Its relative importance was explained to me a few years later when I was hosting a radio program for Phyllis Schlafly some years later. Our guest had written The Politically Incorrect Guide to Evolution. My last question to him broached my concerns with the zoo’s chimps. He said that it was true but that 2% made a big difference.

My relief prompted me to say: Wow, that’s great!  Now I can stop shaving my back. Though I never did visit my distant forebears at the zoo, its very thought recently reminded me of the film franchise, The Planet of the Apes whose first installment debuted in 1969. It starred such luminaries, as Charlton Heston, Roddy McDowall, and Kim Hunter. Written by Rod Sterling of The Twilight Zone TV Series, by 1973 the series had had five such pictures.

The films told the story of an astronaut crew who crash-land on a strange planet in the distant future. Although the planet appears desolate at first, the surviving crewmembers stumble upon a society in which apes have evolved into creatures with human-like intelligence and speech. The apes have assumed the role of the dominant species and humans are mute creatures wearing animal skins.

After the incident involving a little boy who fell into the Gorilla cage in Cincinnati a few months ago, a radio talk show host raised the obvious question, if Evolution is true why are there still any apes?

I thought it was funny so I tweeted it. Was I surprised by the response? I have posted over 3,000 tweets in two years but never have I had such response. A choir of male atheists descended on me en masse. For several hours over a day and a half I fielded their questions, accusations and insults with an aplomb that brought me back to my days on the radio at WGNU in St. Louis. During the course of my 28 years countless people had assailed virtually every moral, social and economic belief I held. So I was used to the vitriol.
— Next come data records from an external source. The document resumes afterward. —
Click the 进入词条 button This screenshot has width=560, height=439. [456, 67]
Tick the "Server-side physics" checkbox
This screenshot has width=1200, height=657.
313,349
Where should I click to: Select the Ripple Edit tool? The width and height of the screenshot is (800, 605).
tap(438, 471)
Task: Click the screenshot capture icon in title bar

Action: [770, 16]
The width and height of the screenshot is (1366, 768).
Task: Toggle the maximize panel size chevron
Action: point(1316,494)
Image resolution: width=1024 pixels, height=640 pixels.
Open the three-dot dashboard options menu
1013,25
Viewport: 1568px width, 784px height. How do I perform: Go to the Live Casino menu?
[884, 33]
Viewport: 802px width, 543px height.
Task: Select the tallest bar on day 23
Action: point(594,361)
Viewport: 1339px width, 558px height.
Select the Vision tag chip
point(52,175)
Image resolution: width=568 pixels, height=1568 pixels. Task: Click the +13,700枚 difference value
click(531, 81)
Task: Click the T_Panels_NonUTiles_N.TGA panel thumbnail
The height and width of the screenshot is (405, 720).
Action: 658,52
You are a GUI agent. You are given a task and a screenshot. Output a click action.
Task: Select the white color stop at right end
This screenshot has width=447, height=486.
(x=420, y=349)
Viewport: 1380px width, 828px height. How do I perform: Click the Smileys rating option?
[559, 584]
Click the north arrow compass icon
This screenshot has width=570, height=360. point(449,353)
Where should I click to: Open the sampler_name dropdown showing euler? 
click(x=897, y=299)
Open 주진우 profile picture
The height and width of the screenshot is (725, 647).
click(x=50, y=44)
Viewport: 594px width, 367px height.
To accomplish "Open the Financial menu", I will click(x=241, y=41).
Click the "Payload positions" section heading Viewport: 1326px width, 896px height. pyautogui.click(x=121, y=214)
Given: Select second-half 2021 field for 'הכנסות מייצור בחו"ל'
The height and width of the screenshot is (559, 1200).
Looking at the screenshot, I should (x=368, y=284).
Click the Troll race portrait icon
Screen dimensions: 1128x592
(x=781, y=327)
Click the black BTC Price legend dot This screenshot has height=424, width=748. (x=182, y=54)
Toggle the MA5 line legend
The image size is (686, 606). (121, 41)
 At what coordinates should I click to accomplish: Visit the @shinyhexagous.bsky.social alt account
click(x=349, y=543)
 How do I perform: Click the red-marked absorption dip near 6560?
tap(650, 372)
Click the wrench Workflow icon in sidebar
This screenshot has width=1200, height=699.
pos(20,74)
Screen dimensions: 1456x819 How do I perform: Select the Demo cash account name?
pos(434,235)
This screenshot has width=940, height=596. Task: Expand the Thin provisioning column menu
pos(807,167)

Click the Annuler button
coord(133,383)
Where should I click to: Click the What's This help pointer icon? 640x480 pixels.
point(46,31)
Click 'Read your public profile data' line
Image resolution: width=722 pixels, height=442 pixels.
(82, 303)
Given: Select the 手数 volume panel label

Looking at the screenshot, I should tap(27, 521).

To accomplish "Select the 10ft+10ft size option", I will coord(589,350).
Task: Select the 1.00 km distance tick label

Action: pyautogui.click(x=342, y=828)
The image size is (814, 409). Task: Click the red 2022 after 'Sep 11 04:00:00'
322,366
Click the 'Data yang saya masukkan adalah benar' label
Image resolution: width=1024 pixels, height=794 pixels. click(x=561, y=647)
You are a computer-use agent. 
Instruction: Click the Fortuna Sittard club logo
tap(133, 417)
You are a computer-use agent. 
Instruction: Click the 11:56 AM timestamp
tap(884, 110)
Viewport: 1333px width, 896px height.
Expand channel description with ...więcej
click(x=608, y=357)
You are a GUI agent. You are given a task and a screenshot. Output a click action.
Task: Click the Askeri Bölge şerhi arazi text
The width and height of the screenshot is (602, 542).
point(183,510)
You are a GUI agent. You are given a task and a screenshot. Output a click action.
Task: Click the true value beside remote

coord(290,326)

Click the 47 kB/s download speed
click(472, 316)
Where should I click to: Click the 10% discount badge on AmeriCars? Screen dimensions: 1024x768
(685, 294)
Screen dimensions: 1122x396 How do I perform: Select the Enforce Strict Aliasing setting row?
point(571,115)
The discussion ran the gamut of ideas from fact vs. theory, or what a hypothesis was, Creator or Intelligent Designer vs. a random event, based on natural selection. I stuck to my belief that both Creationism and Evolutions are theories that must be accepted, mostly on educated guesses and faith. Another cited about every science he could think of to second this idea. One tweeter said that religion was stuck in the Amber (a hard fossil resin) of mental dereliction. Another sent a placard that said: No God! No Master!

They assured me that there was enough circumstantial evidence that Evolution was now an accepted fact and what I believed was myth and superstition. Sure, just like the Global Warming hoax or is it now Climate Change?

Like most such discussions, they never solve anything but they expose a person’s mental underpinnings. I have known for many years that these men’s entire worldview was based on Darwinian thinking. His was the linchpin that held their personal universe together. I was an unwanted intruder, who threatened their peace of mind…and they had to silence me. One writer even suggested such.

When I taught history many years ago, I always traced the origins of this kind of anti-God thinking. Before the Enlightenment God had been at the center of His universe, thanks to the teachings of the Catholic Church.

The Enlightenment had moved God to the other rim of this universe. Oh, He was still there. He just wasn’t that important to mankind. Our Enlightened species had replaced him as the focal point of intellectual curiosity and truth. However, the one facet of His power they could not eliminate or explain away in secular terms was the Metaphysics of His creative powers. That kept Him in the game of life.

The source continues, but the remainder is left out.